Злую шутку сыграли история и рынок с «протестом против буржуазного общества» — с русским авангардом. В 60-х годах вместе с приходом небывалой популярности живописи этого периода на Западе резко взвинтились цены на картины русских авангардистов. Развитие событий было маразматическим. К сегодняшнему дню количество подделок на рынке русского авангарда превышает количество подлинников. Вдруг из ниоткуда на рынок выбрасываются целые коллекции выдуманных и малоизвестных художников, например, Нины Коган, якобы художницы-супрематистки из Витебска и ученицы Малевича, в то время как реальная художница Коган никогда в жизни не бывала в Витебске и едва была знакома с Малевичем. Другим феерическим примером может послужить скандал, случившийся год назад во Франции, когда выставку кубофутуристки Александры Экстер пришлось немедленно закрыть, после того как выяснилось, что почти все картины экспозиции — фальшивки. Весьма красноречива и история с известнейшей коллекцией русского авангарда Николая Харджиева, которая в начале 1990-х была незаконно вывезена из СССР заграницу, частично осев в галереях Амстердама и Кельна, а затем — на рынках прочих западных городов. За несколько лет практически детективных перипетий и скитаний коллекция весьма расширилась, прирастая подделками — надо полагать, не нужно много ума, чтобы дорисовать несколько кружочков и квадратиков, выдав их за считавшиеся утерянными работы супрематистов.
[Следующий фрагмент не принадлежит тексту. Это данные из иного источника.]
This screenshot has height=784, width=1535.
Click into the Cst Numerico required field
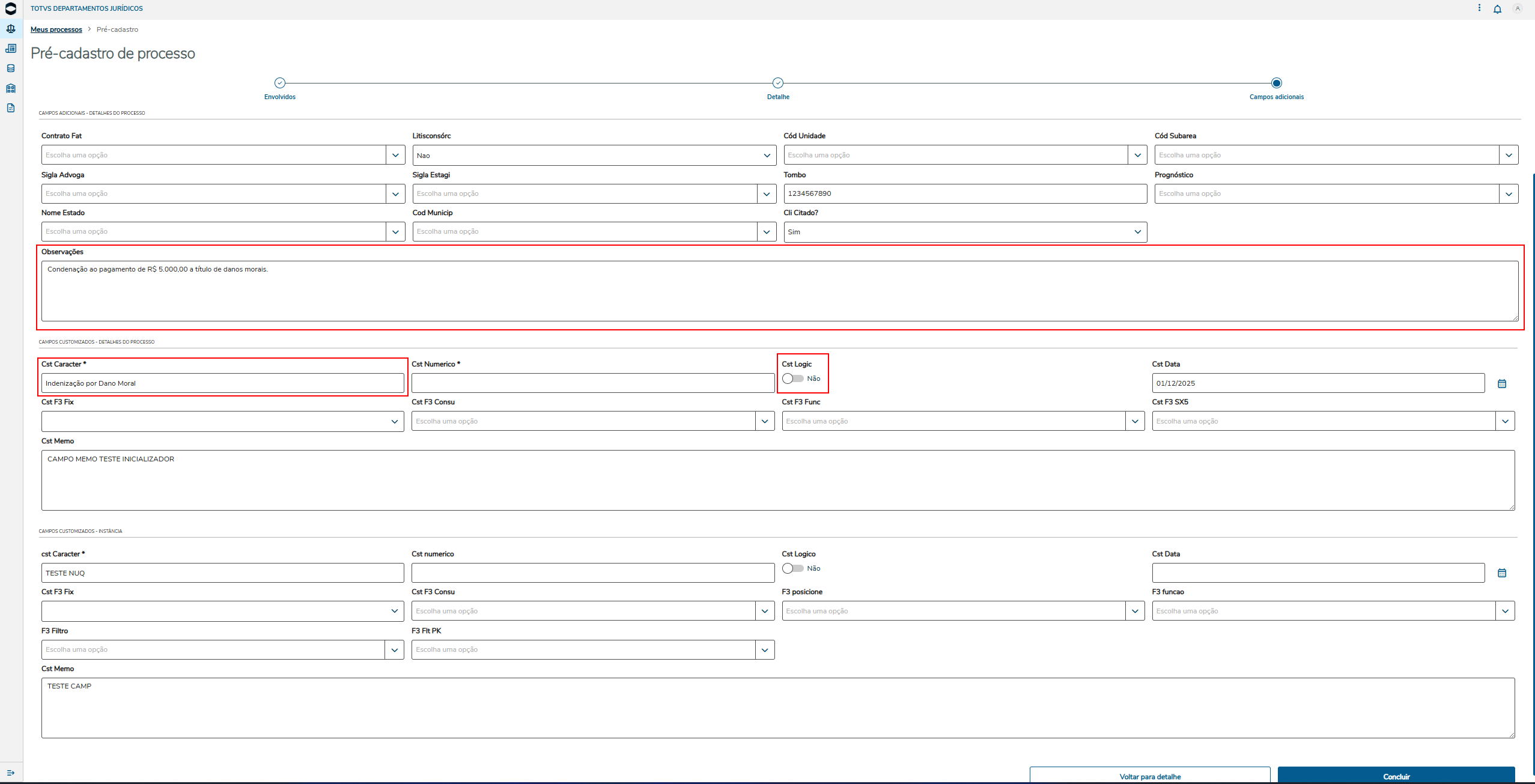[x=592, y=383]
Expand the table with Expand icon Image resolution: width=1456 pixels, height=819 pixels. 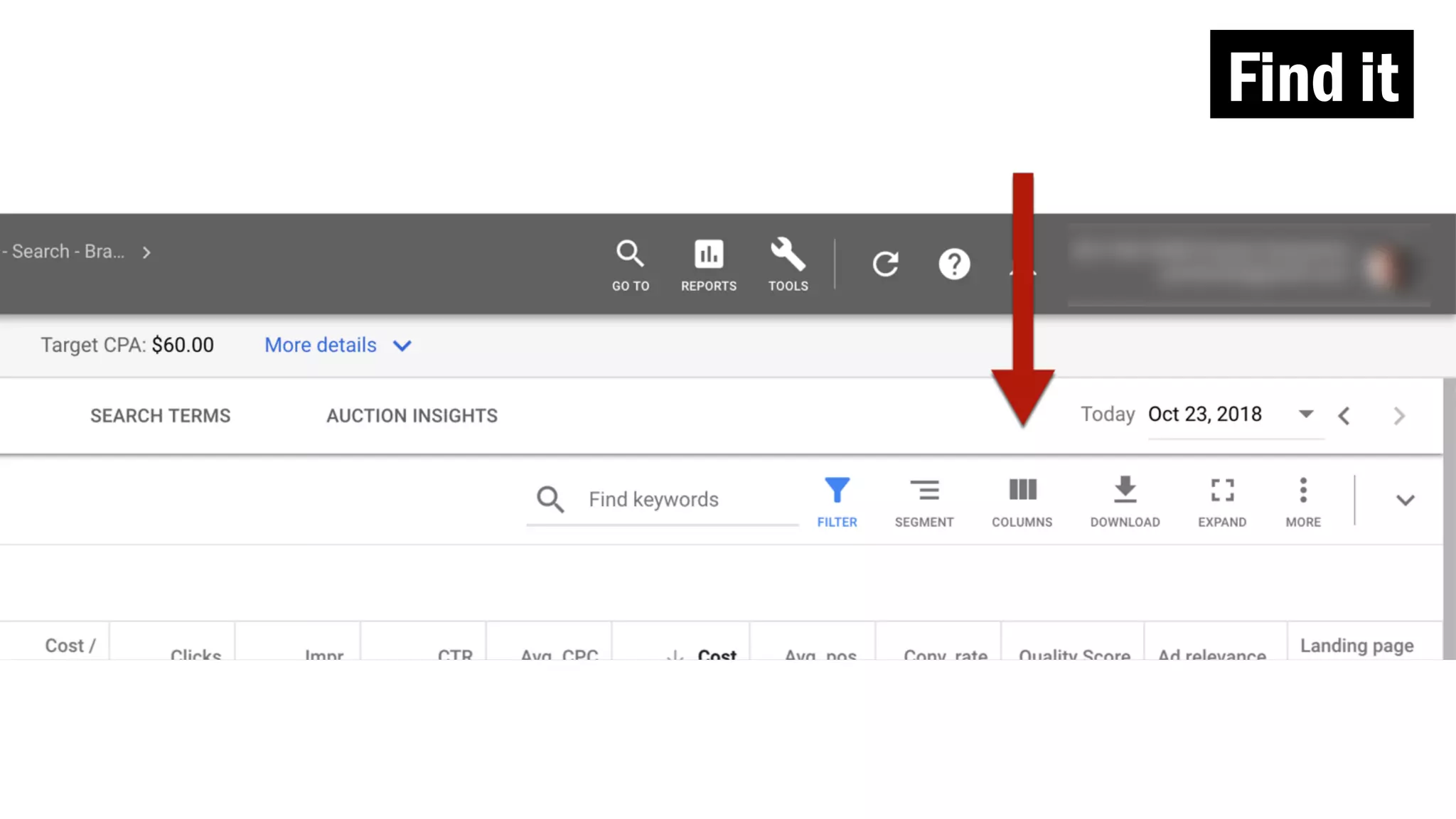click(1222, 491)
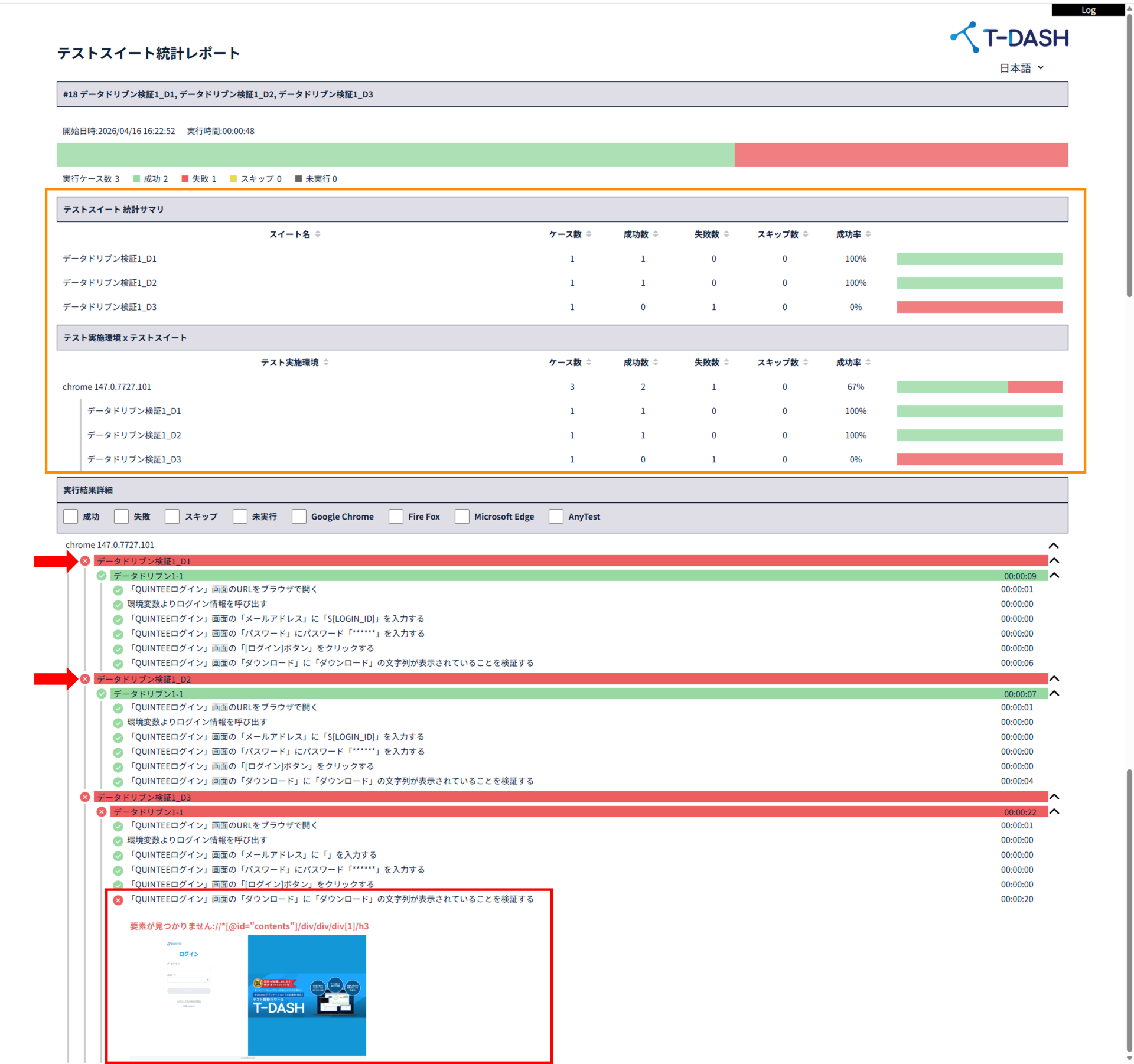
Task: Open the Log tab at top right
Action: [x=1088, y=10]
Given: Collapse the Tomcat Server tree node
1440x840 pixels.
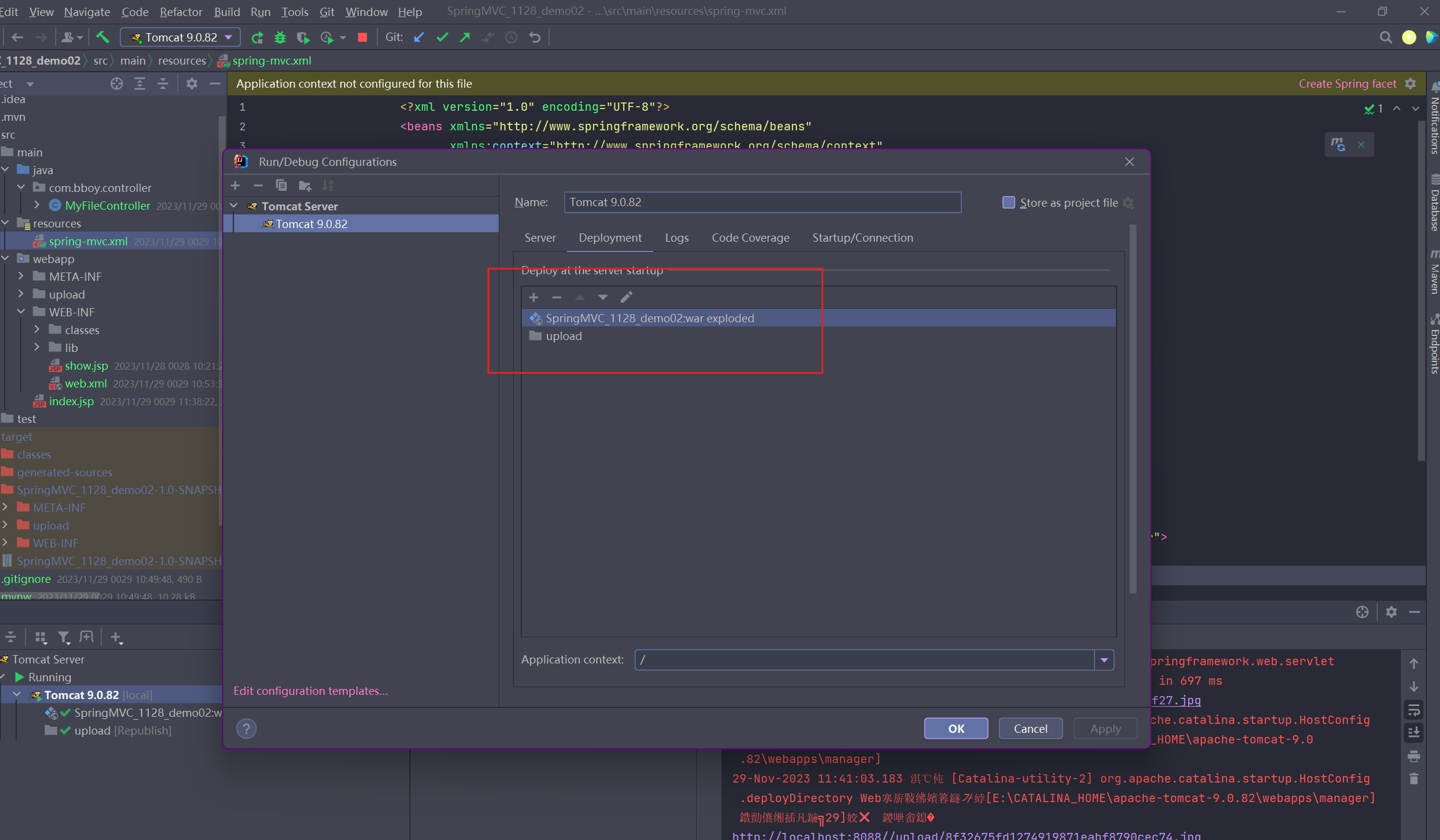Looking at the screenshot, I should click(234, 206).
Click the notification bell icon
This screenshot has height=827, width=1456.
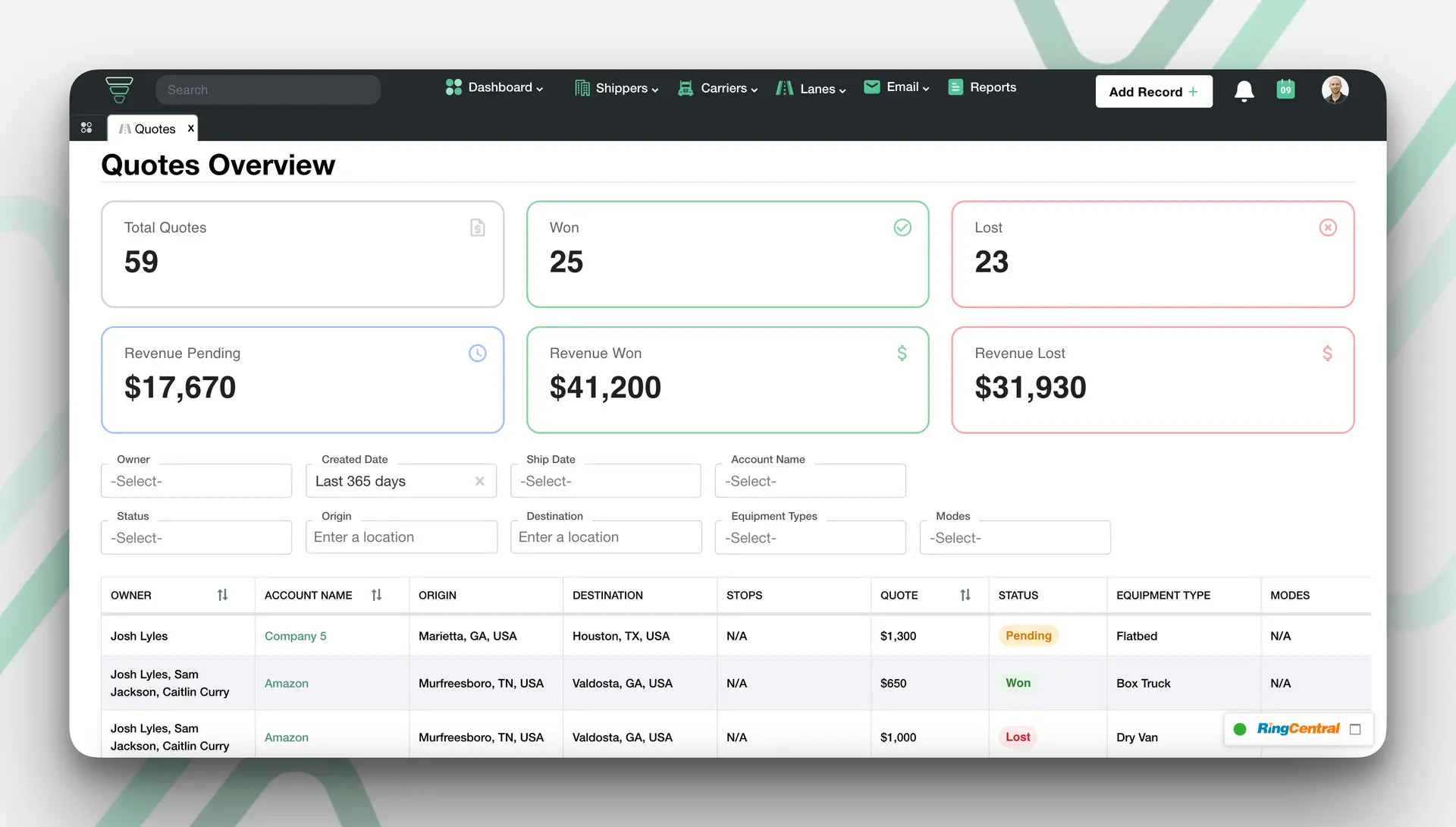(x=1244, y=90)
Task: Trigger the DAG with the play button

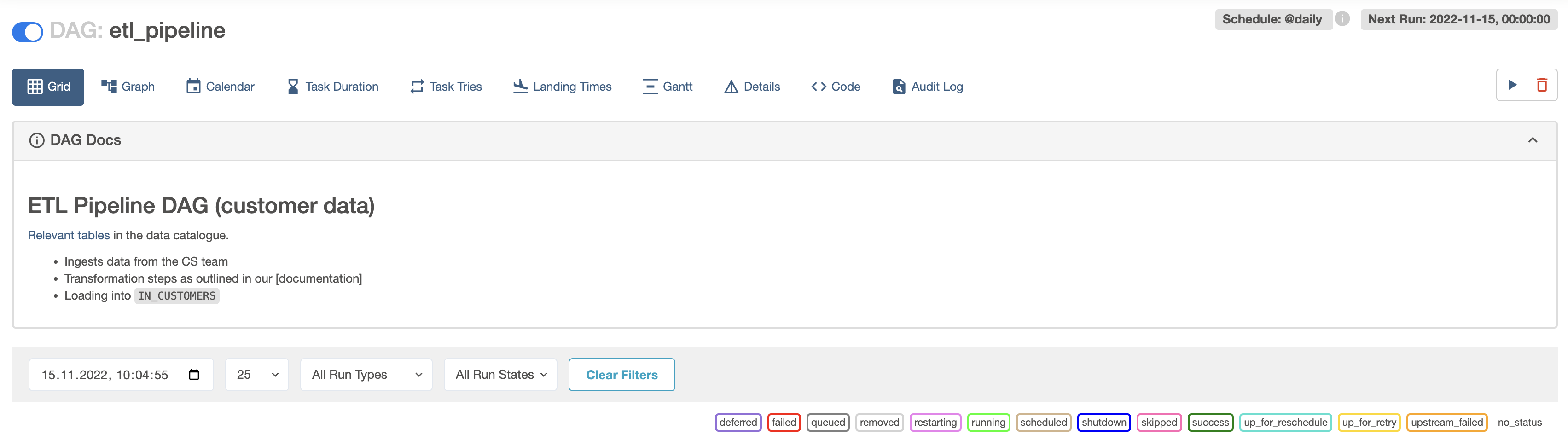Action: 1512,85
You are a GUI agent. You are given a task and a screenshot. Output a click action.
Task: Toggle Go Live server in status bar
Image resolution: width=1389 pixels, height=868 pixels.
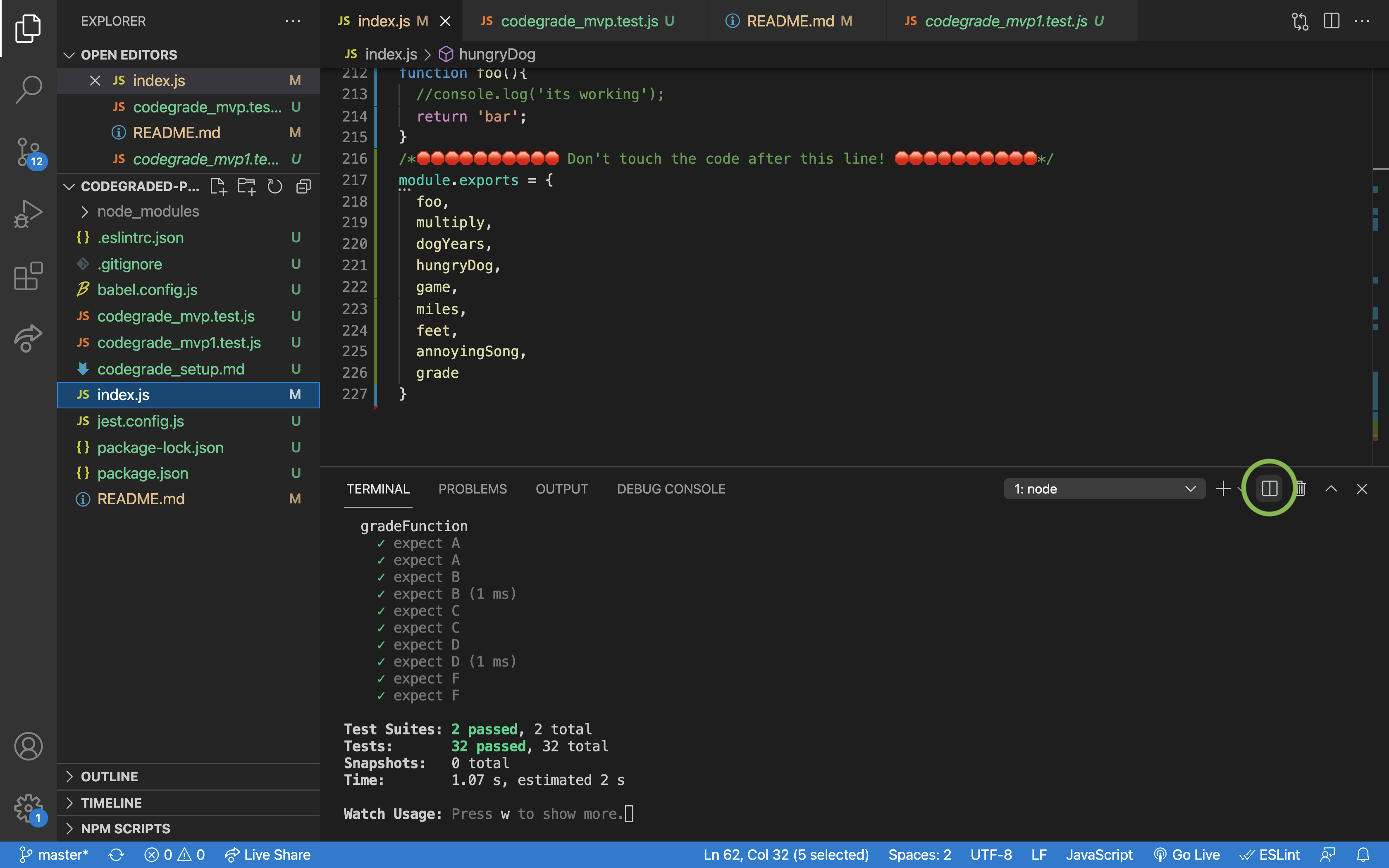[x=1187, y=855]
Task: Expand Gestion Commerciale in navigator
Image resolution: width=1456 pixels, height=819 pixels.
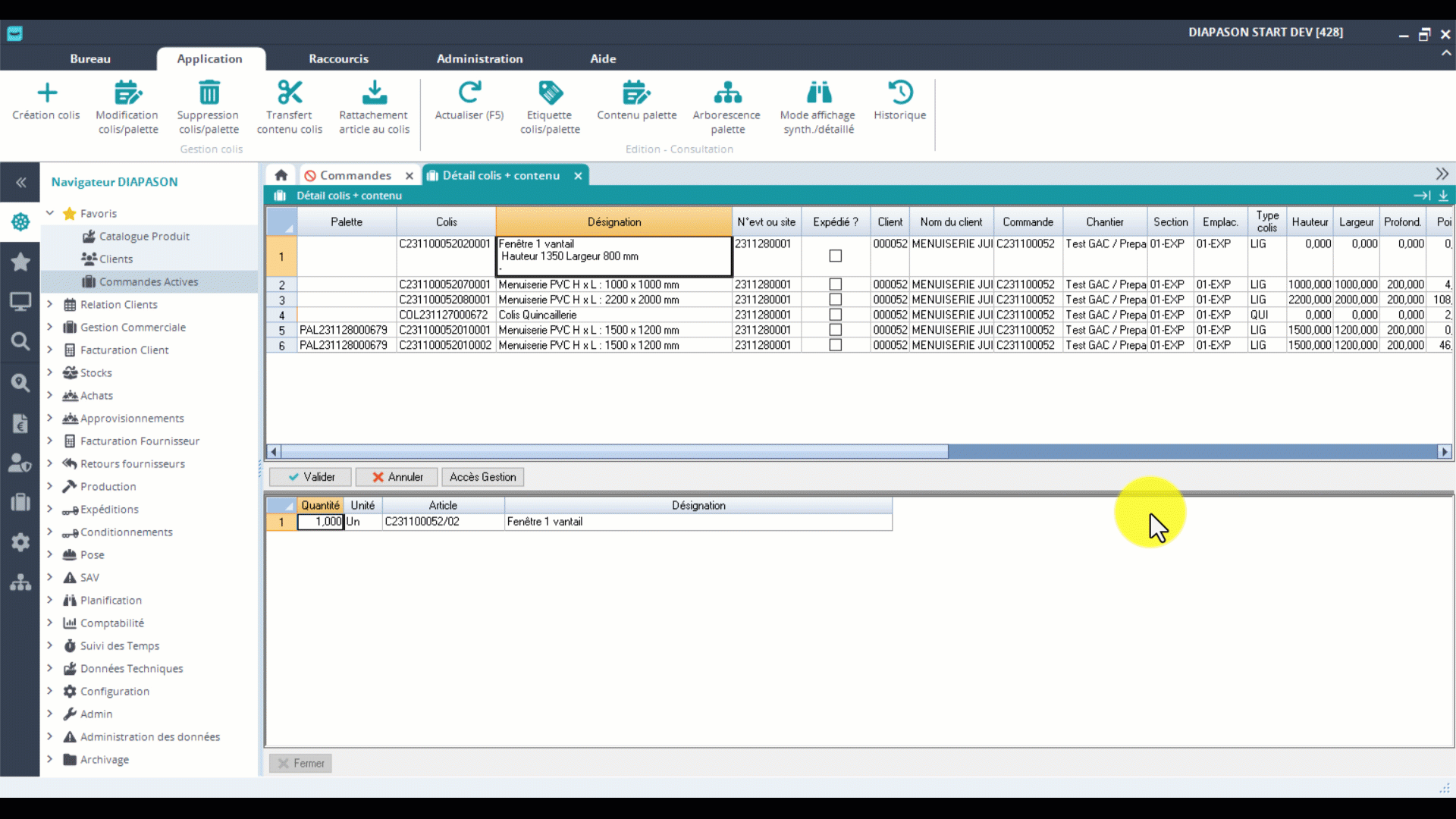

Недавно в Англии был запущен проект IARTISTLONDON — как приговор и насмешка над современным искусством. «Мы сделаем высокое искусство доступным для всех! Быстро и дешево! Каждый может стать художником!» — гласит рекламный слоган. За 50 фунтов любой из нас может купить упаковку с набором предметов, чтобы потом из них самому, в домашних условиях, воспроизвести культовые арт-объекты последних лет. С помощью набора IHIRST, в который входят пакет кристаллов, кисточка с клеем и пластиковый череп, предлагается сделать копию знаменитой инсталляции Дэмиена Хёрста For the love of God, проданной за 100 миллионов долларов — человеческого черепа XVIII века, инкрустированного бриллиантами в количестве восьми с лишним тысяч штук. А с помощью специального крема для лица, медицинского пакета для сбора крови, пластыря и резиновых перчаток можно воспроизвести скульптурную копию собственной головы, которую Марк Куинн изготовил из собственной же крови, собранной за год.
Это, безусловно, весело. Но кажется, веселье, которым современное искусство подменило «маленькое ощущение», уже превратилось в патологию. Игра, пусть даже самая искрометная, — это не искусство. Искусство — то, что рождает нечто большее, чем просто усмешку или оторопь. Барт, имея в виду литературный постмодернизм, говорил о «смерти Автора». На современном арт-рынке умер не только автор-художник, но и потребитель — остались только проекты и механизмы маркетинга. Художнику неважно, что рисовать — покупателю неважно, что нарисовано. А пустота тем временем растет в цене.